Wednesday, December 11, 2002

I'd like to thank Sam Heldman for dropping my name in public, and giving me the chance to continue in this direction knowing I haven't made too much of a fool of myself yet. But that being said, I think there is still a problem in his understanding of esthetics as it applies to everyday life, including the writing and presentation of legal briefs.
As I I wrote recently Americans have developed a division between the esthetic and the intellectual that is anomalous in its relation to most of the planet. We are taught to see our shared values as imperitives, often religious or economic, and esthetics, whether rarefied or not is seen as connected more than anything else to leisure, as something for the weekend. Sam makes this bias clear when he writes: "Thinking of legal communication as being artistic in this sense may seem like an oxymoron, or at least a very very bad idea, if you think that legal writing must always strive to be as un-idiosyncratic and as crystal-clear as possible."
I am going to have fun here, because Sam has given a perfect example of the mistake many people make, and he's also my perfect audience, since a corollary to Sam's intellectual misunderstanding are the unintellectual -or anti-intellectual- and equally mistaken assumptions of the artists themselves, who are as immune to a discussion of the nature of art as theologians are to the nature of religion. Law is the perfect field for this discussion.

Art is that which convinces.
I heard a story, apparently true, of a well know analytic philosopher who gave up on his field after witnessing an exchange between lawyers in a courtroom.

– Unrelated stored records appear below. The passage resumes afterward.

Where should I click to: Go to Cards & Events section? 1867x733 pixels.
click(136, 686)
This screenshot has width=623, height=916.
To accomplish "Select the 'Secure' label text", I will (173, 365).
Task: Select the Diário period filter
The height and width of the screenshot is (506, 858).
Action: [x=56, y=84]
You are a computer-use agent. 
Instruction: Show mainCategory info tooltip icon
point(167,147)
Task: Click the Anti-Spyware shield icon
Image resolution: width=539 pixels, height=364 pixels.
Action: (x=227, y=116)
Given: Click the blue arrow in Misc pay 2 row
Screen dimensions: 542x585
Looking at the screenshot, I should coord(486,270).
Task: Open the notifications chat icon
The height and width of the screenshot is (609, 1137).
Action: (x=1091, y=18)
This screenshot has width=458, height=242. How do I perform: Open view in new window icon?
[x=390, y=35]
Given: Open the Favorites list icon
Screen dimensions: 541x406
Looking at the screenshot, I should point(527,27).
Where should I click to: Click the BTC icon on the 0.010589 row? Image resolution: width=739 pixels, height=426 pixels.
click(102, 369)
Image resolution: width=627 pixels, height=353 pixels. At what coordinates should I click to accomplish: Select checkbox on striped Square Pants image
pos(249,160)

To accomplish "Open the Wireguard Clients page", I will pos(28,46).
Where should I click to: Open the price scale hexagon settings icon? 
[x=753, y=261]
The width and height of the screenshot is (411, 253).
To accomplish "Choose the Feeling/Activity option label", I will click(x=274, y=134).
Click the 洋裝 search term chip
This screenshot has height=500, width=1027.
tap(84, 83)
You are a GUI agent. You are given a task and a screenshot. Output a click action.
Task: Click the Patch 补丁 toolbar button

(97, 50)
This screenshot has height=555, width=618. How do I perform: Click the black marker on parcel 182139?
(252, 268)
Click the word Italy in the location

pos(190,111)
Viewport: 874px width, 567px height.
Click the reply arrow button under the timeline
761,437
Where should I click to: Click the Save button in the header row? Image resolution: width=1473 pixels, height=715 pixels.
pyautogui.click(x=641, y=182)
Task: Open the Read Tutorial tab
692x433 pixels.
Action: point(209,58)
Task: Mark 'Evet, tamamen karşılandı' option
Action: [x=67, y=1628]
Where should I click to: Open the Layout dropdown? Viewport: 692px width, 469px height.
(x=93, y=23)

Why is it that legal argument and esthetics should ever 'appear' oxymoronic? Why is it that an artistic temperment is assumed to be 'eccentric'? As I said in the post I linked above, it's often not the story that makes a case but the manner of its telling. A classically perfect piece of oratory has a material logic, in the sounds being made, the vowels, consonants, pitch and rhythm that's the perfect parallel to the clear logic of the argument. When I attempted to define a work of art I didn't say there was no art anywhere else. Perhaps I should have been clearer.  We're pattern makers; we create them even against our will. Try to speak random jibberish and you'll find that you're unable to;  immediately you begin making patterns. Sounds will repeat or will be answered: 'ug ug' 'bim boom.'

Every legal brief has art in it: word choices based on how pairings or groups sound together, words that are easy to pronounce in quick succession, metaphors used to make the issues more concrete to the reader or listener...
My comment about what makes a work of art took that logic farther. When the subtlety of the literary construction becomes inseparable from the beauty of the argument, then a legal brief, or any document can in effect do double duty. The Gettysburg Address is considered a work of art.
Martin Luther King and Malcolm X were both powerful orators. But my parents always found King's preacher's incantations overblown and annoying. For them Malcolm X was was more interesting. King would speak as a shepherd, from a superior position, while Malcolm X spoke to his audience as he would have someone speak to him, as an equal. King cajoled and exhorted, and Malcom X taught, in the sense that a teacher teaches those who will succeed him. I could go on, but the point here is only that for each, his art made manifest the choices he had made about himself and his community and history. The esthetic and the ethical mirrored one another. Their artistic devices were not mere design but acted as parallel to their intellectual and emotional lives, as is true, in a less self conscious way, for anyone. But they were skilled at it.